**Required task 1**. According to the parole excerpt, how many prisoners were granted parole in 1982?
**Required task 2**. Please reproduce the section of the parole excerpt starting with "As the Minister" and going on through "types of sentences.".

++++ Excerpt provided ++++

As the Minister said, about 10,000 prisoners a year are considered for parole. In 1982 the figure was 9,912, of whom 5,180 were granted parole. In that year, only 593 prisoners who had been released on parole were recalled to prison during the parole period. Of those, fewer than half were recalled because they had been convicted of further offences. In other words, the record of parole is good. There is a low rate of re-offending. All the evidence, including quite extensive research, supports the view that the combined effect of parole supervision and the threat of recall to prison have reduced significantly the probability of offenders being reconvicted. That is a good record, especially when set against the likelihood of other offenders being reconvicted when they have had different types of sentences.

Reducing the qualifying period for eligibility for parole from 12 months to six months contributes to alleviating prison overcrowding in two ways. First, short-term prisoners previously ineligible will be considered for parole and, secondly, prisoners serving between 18 months and three years will be considered earlier for parole. As the Under-Secretary said today and in answer to a parliamentary question some time ago, it is estimated that this measure will reduce the prison population by about 2,500, and that is a worthwhile achievement.

++++ Entries shown ++++

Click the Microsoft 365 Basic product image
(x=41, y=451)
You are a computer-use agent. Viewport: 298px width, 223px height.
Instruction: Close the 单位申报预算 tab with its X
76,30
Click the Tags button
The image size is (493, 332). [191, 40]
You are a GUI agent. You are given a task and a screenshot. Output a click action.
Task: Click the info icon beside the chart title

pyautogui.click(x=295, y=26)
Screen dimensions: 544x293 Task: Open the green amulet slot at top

++++
++++ Entries shown ++++

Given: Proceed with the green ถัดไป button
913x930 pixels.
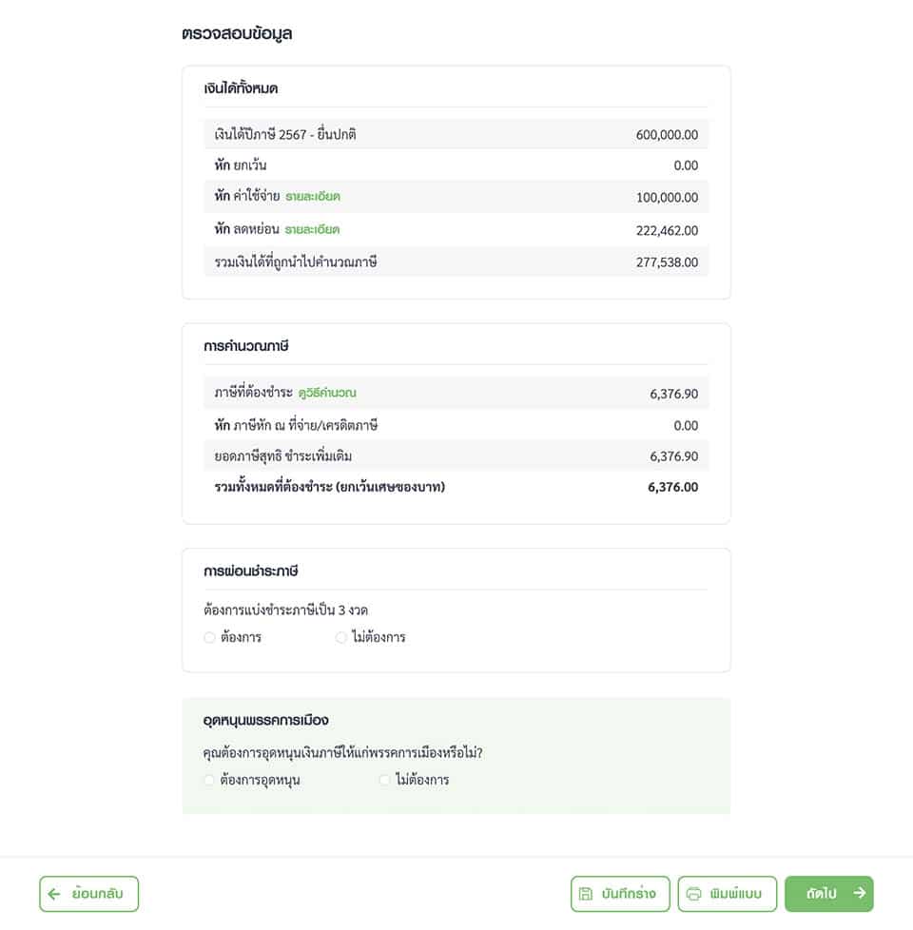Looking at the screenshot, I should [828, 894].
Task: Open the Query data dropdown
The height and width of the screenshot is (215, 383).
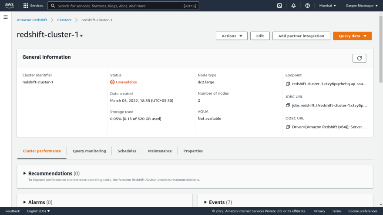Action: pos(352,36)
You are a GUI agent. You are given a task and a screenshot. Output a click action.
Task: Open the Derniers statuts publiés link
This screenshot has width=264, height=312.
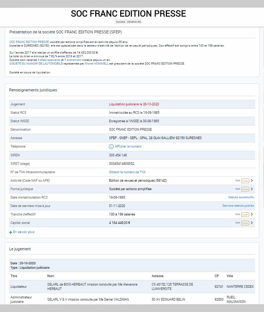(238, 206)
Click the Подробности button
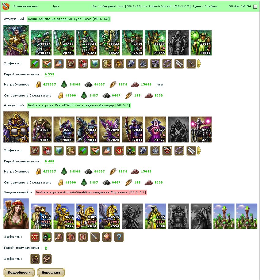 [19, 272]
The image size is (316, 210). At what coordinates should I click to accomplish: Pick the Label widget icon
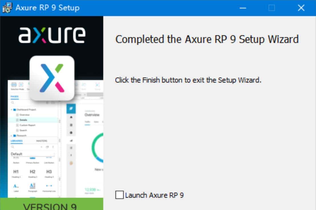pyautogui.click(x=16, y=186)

++++

**Reply 1**. 5,180

**Reply 2**.
As the Minister said, about 10,000 prisoners a year are considered for parole. In 1982 the figure was 9,912, of whom 5,180 were granted parole. In that year, only 593 prisoners who had been released on parole were recalled to prison during the parole period. Of those, fewer than half were recalled because they had been convicted of further offences. In other words, the record of parole is good. There is a low rate of re-offending. All the evidence, including quite extensive research, supports the view that the combined effect of parole supervision and the threat of recall to prison have reduced significantly the probability of offenders being reconvicted. That is a good record, especially when set against the likelihood of other offenders being reconvicted when they have had different types of sentences.